### Your objective
Can you convert the lines below into a JSON list of strings, one string per line, starting with the line that contains "Where should I click to: Tap the subtitle" and going on through the line that contains "coord(599,560)"? Skip blank lines and leave out the pictures.

### Task material
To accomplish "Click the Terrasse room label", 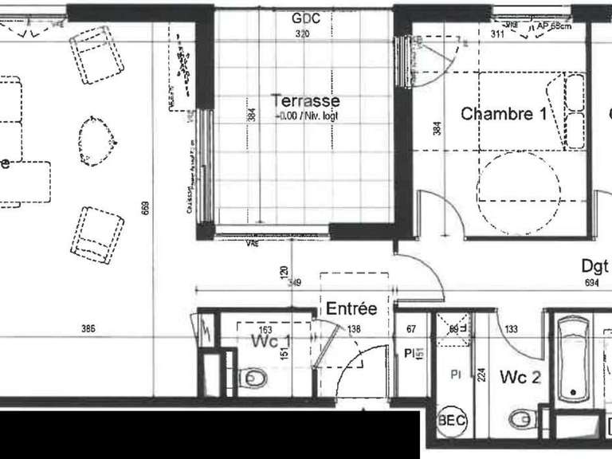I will [306, 101].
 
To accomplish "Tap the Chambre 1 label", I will [504, 114].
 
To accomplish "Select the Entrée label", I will [351, 308].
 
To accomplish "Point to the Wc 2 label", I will [521, 376].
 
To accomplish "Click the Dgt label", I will [594, 266].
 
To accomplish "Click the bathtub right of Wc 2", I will [574, 359].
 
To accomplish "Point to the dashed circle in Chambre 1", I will [518, 182].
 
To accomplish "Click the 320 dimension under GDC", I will [301, 34].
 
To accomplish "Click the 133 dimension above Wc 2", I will [511, 329].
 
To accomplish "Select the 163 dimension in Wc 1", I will [265, 329].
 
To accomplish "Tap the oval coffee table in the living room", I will [98, 141].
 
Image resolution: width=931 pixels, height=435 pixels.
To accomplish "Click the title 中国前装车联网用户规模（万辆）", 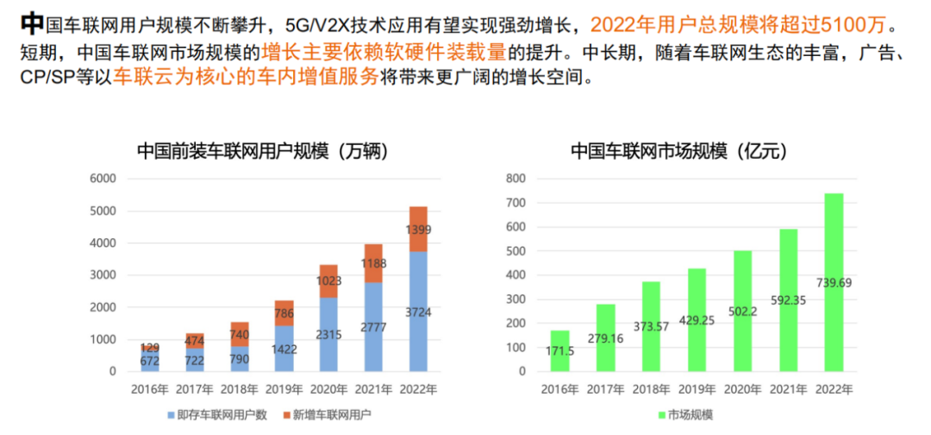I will [262, 151].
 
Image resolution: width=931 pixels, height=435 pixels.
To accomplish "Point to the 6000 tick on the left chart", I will [102, 179].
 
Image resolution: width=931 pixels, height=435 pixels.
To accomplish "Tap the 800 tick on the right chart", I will [516, 179].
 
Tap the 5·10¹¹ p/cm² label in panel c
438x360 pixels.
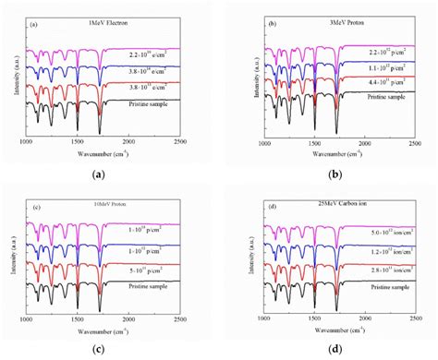pyautogui.click(x=152, y=271)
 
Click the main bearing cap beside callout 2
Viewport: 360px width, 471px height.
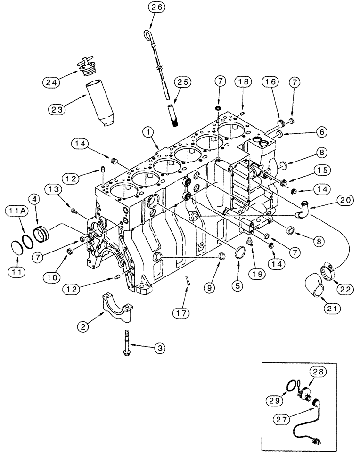pos(115,307)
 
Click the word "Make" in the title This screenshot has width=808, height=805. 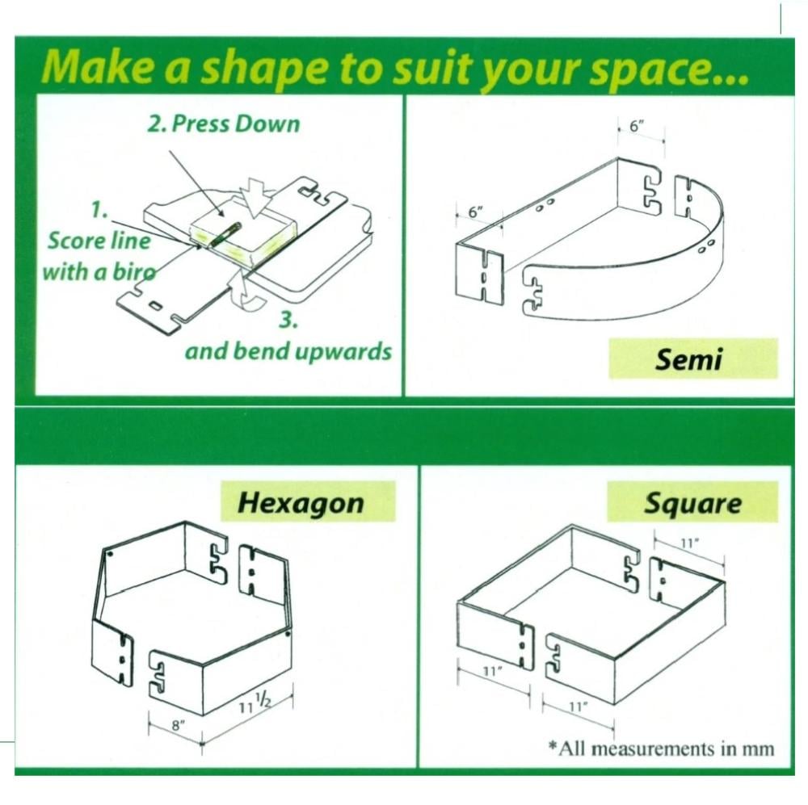98,67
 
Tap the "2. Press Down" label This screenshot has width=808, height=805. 224,124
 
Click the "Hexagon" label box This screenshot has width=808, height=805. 308,502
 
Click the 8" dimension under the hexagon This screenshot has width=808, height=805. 177,726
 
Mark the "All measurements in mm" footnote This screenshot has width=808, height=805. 661,748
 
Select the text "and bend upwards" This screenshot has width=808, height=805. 288,351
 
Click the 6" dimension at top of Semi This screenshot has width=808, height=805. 637,126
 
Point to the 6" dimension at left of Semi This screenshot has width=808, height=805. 476,212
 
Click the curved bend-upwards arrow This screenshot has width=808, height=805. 248,295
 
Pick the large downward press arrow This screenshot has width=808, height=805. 257,197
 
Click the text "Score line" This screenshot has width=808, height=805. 99,241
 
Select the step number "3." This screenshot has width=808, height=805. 288,320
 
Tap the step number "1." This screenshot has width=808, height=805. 99,210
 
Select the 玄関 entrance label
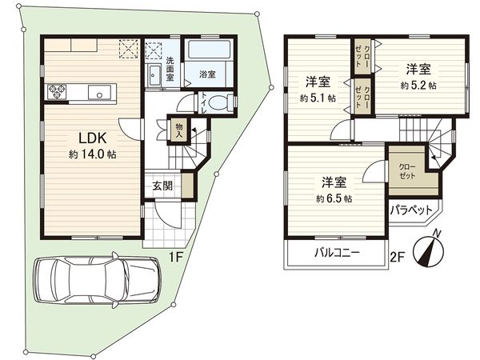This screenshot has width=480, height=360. [162, 186]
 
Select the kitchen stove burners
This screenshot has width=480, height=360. [58, 92]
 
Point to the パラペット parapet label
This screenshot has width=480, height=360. [409, 211]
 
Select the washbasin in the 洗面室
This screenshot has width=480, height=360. [154, 77]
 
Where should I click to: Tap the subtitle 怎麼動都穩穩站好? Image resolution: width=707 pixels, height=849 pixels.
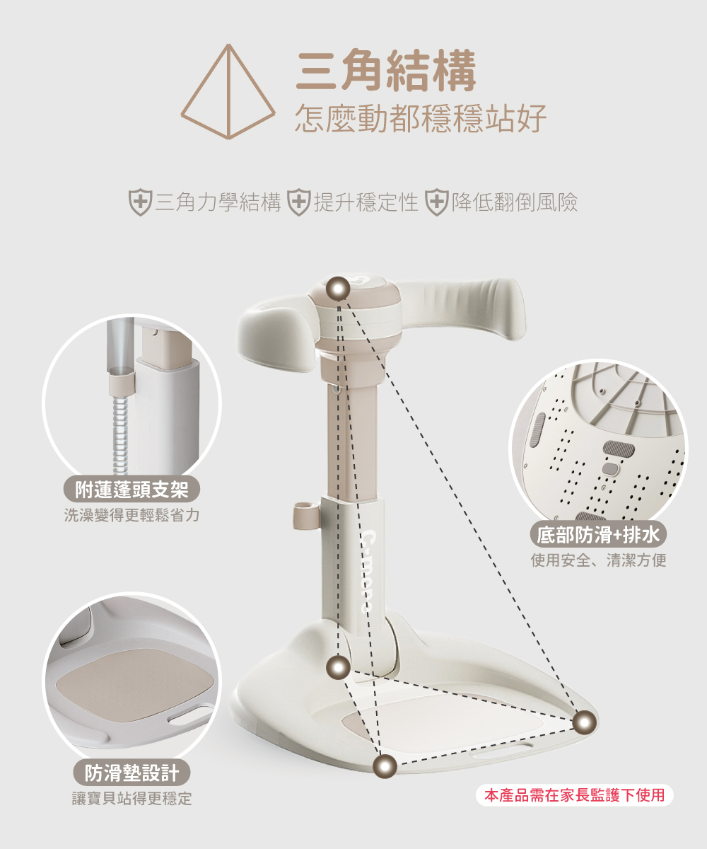coord(421,118)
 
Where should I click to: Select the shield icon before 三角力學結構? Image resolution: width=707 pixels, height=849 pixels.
coord(140,202)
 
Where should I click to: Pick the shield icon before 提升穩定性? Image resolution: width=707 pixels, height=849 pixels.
coord(298,202)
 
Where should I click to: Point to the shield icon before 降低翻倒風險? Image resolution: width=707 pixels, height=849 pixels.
coord(437,202)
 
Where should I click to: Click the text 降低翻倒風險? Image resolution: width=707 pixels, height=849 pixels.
coord(515,202)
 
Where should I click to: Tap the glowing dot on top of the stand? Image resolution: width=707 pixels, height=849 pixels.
coord(338,289)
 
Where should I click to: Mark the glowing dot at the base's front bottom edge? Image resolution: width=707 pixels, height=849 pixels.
coord(385,766)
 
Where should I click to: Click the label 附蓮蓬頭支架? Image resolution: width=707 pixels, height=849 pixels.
coord(132,488)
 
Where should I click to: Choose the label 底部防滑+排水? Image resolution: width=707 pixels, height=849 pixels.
coord(598,534)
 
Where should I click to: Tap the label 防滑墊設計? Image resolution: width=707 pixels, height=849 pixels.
coord(132,772)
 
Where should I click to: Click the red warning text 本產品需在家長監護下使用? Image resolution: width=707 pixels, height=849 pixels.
coord(575,795)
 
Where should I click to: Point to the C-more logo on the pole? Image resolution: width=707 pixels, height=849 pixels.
coord(367,571)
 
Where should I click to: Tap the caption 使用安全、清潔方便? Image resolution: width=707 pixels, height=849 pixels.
coord(599,560)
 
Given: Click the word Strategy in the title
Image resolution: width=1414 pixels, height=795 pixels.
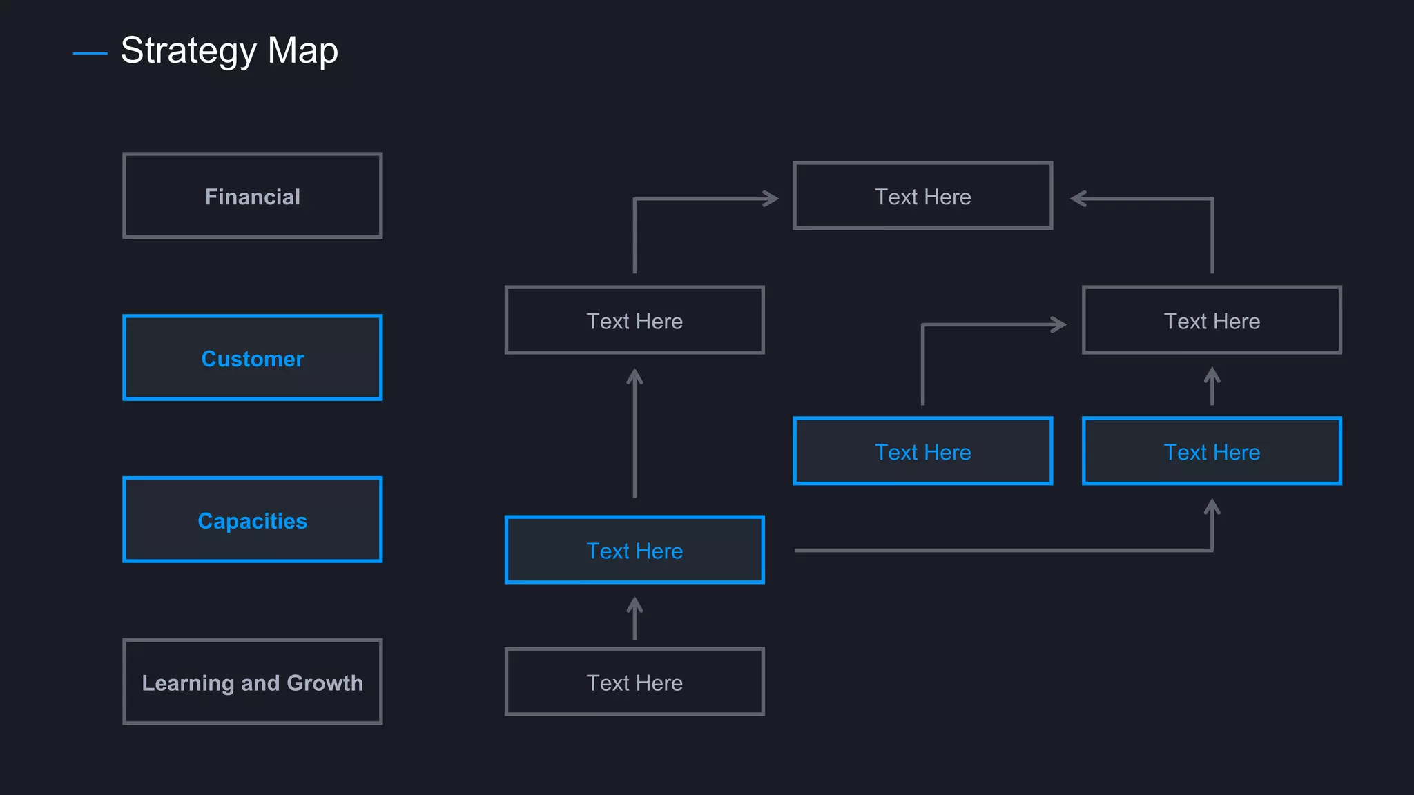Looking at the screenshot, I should tap(188, 51).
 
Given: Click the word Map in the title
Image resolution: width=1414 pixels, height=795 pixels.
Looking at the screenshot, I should tap(302, 51).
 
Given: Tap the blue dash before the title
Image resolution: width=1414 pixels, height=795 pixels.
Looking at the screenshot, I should tap(90, 53).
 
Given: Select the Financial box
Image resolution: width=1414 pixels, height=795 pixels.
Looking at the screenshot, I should tap(252, 196).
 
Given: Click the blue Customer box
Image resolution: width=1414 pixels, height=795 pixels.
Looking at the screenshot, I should tap(252, 358).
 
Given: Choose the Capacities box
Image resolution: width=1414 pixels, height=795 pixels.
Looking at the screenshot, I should tap(252, 520).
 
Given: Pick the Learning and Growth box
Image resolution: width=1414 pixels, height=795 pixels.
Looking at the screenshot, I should tap(252, 682).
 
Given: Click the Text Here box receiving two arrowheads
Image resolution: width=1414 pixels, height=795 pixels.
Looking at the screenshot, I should tap(922, 196).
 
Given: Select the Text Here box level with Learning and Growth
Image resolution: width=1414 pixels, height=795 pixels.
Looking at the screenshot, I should tap(635, 682).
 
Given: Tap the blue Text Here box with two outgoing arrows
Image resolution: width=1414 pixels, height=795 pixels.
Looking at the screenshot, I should tap(635, 550).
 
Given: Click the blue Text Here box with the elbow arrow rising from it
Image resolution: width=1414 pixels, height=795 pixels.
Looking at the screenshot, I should tap(922, 451).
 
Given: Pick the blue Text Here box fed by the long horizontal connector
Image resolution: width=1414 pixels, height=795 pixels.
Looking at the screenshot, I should tap(1212, 451).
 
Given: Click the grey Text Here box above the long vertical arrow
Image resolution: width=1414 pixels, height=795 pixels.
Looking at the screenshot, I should tap(635, 320).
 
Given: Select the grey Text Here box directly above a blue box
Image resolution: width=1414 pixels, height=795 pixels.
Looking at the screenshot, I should tap(1212, 320).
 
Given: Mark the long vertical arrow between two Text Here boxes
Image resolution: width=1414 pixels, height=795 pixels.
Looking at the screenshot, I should tap(635, 435).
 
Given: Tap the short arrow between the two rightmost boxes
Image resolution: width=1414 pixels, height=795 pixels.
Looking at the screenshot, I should tap(1212, 386).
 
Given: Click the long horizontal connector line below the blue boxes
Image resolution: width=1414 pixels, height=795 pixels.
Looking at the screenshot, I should tap(1001, 550).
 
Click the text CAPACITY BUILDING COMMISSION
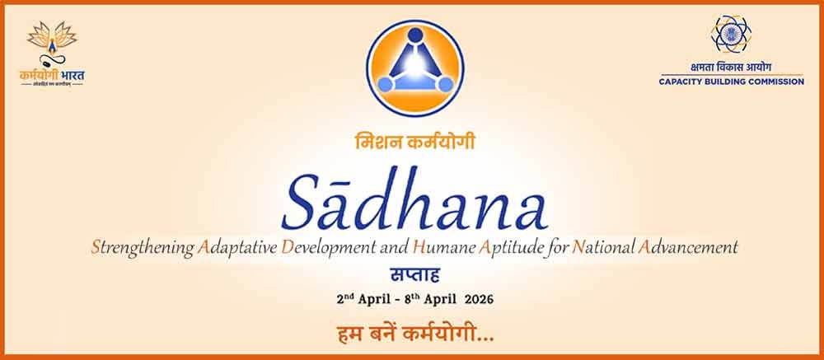(731, 82)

### Solved problem
[
  "Where should I click to: Tap the subtitle 怎麼動都穩穩站好? Image resolution: width=707 pixels, height=849 pixels.",
  "coord(421,118)",
  "Where should I click to: Select the shield icon before 三角力學結構? Image resolution: width=707 pixels, height=849 pixels.",
  "coord(140,202)",
  "Where should I click to: Pick the shield icon before 提升穩定性? Image resolution: width=707 pixels, height=849 pixels.",
  "coord(298,202)",
  "Where should I click to: Point to the shield icon before 降低翻倒風險? Image resolution: width=707 pixels, height=849 pixels.",
  "coord(437,202)",
  "Where should I click to: Click the text 降低翻倒風險? Image resolution: width=707 pixels, height=849 pixels.",
  "coord(515,202)",
  "Where should I click to: Tap the glowing dot on top of the stand? Image resolution: width=707 pixels, height=849 pixels.",
  "coord(338,289)",
  "Where should I click to: Mark the glowing dot at the base's front bottom edge? Image resolution: width=707 pixels, height=849 pixels.",
  "coord(385,766)",
  "Where should I click to: Click the label 附蓮蓬頭支架? Image resolution: width=707 pixels, height=849 pixels.",
  "coord(132,488)",
  "Where should I click to: Choose the label 底部防滑+排水? Image resolution: width=707 pixels, height=849 pixels.",
  "coord(598,534)",
  "Where should I click to: Tap the label 防滑墊設計? Image resolution: width=707 pixels, height=849 pixels.",
  "coord(132,772)",
  "Where should I click to: Click the red warning text 本產品需在家長監護下使用? Image resolution: width=707 pixels, height=849 pixels.",
  "coord(575,795)",
  "Where should I click to: Point to the C-more logo on the pole? Image resolution: width=707 pixels, height=849 pixels.",
  "coord(367,571)",
  "Where should I click to: Tap the caption 使用安全、清潔方便? Image resolution: width=707 pixels, height=849 pixels.",
  "coord(599,560)"
]